Aim: Can you echo the stretch of rows from the line containing "You are a GUI" through the end of the rows, word for word, leaving out the pictures?

Data shown:
========

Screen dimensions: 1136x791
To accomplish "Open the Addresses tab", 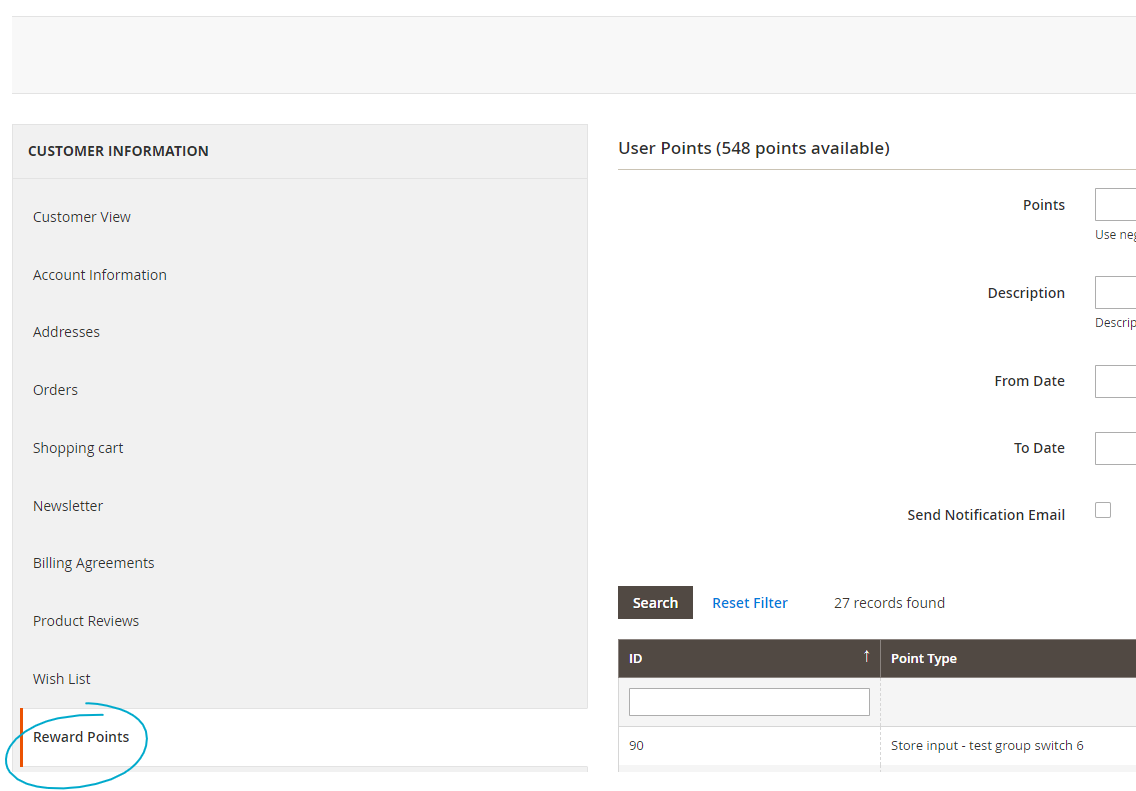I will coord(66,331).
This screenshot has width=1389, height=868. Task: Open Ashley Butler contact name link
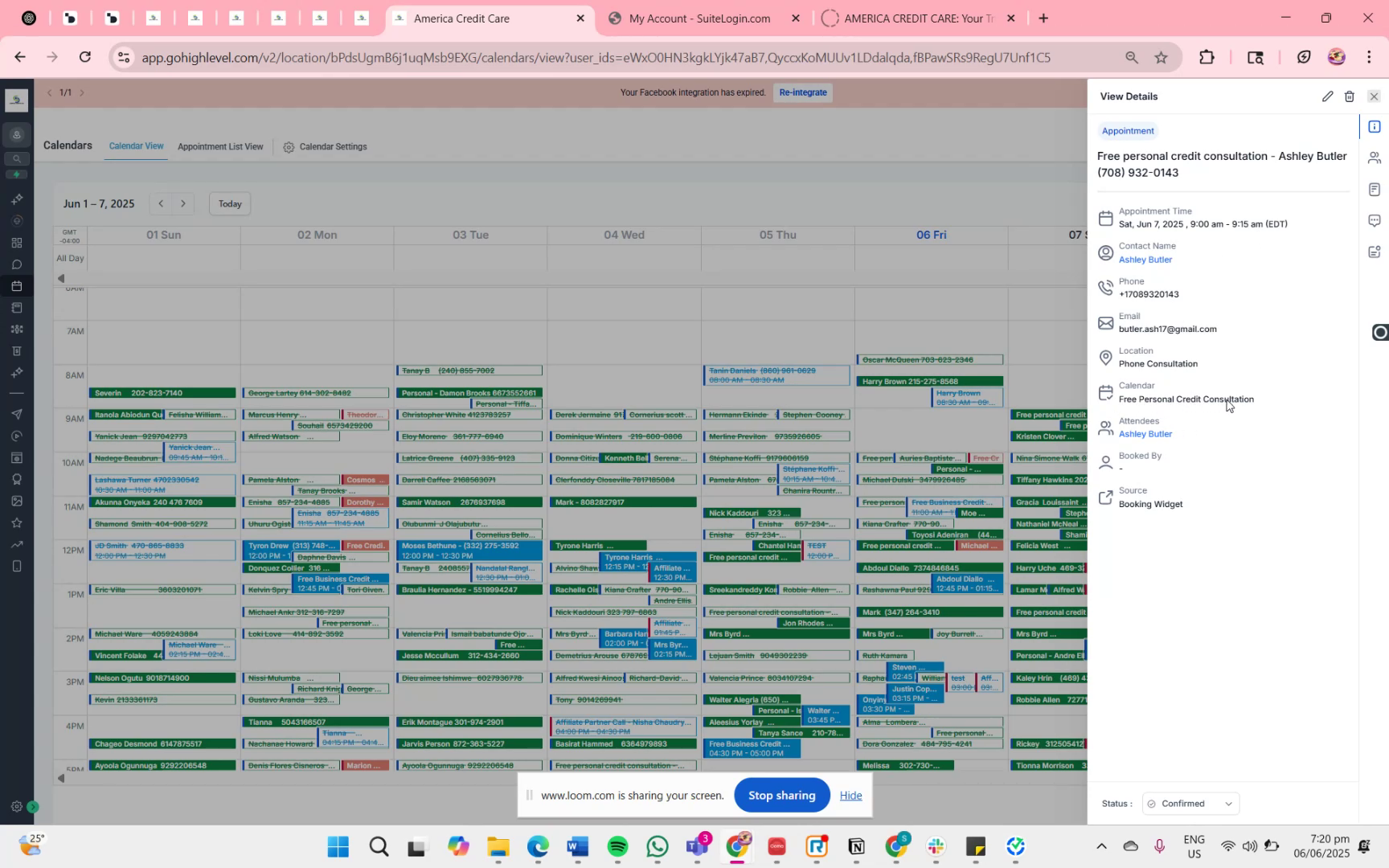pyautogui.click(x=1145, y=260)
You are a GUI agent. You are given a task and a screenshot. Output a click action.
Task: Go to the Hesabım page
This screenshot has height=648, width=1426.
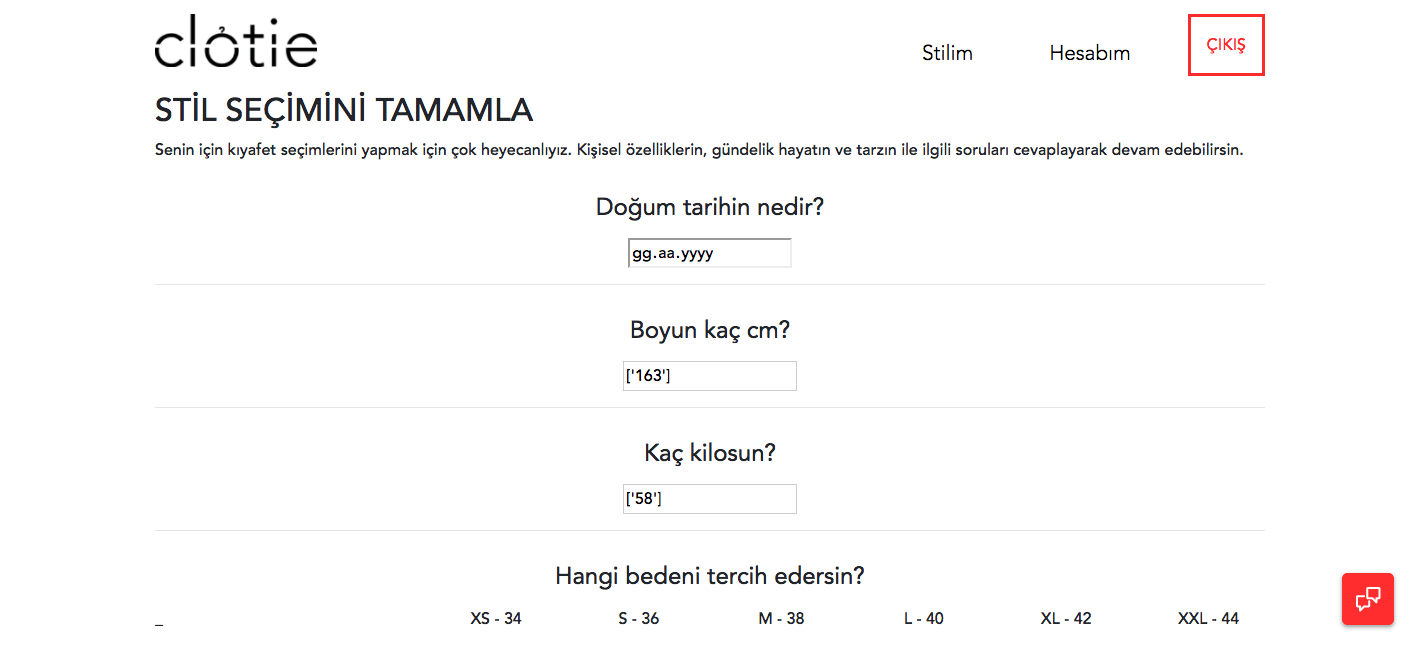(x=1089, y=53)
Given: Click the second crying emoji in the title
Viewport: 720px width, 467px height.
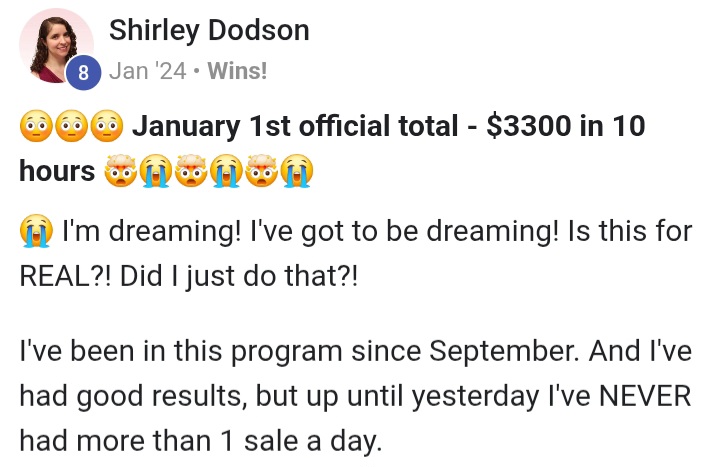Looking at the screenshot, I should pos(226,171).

========

Result below:
You are a GUI agent. You are given a task and a screenshot. Output a click action.
Task: Go to the Hesabım page
This screenshot has height=648, width=1426.
(x=1089, y=53)
Given: Click the second crying emoji in the title
Viewport: 720px width, 467px height.
Looking at the screenshot, I should pos(226,171).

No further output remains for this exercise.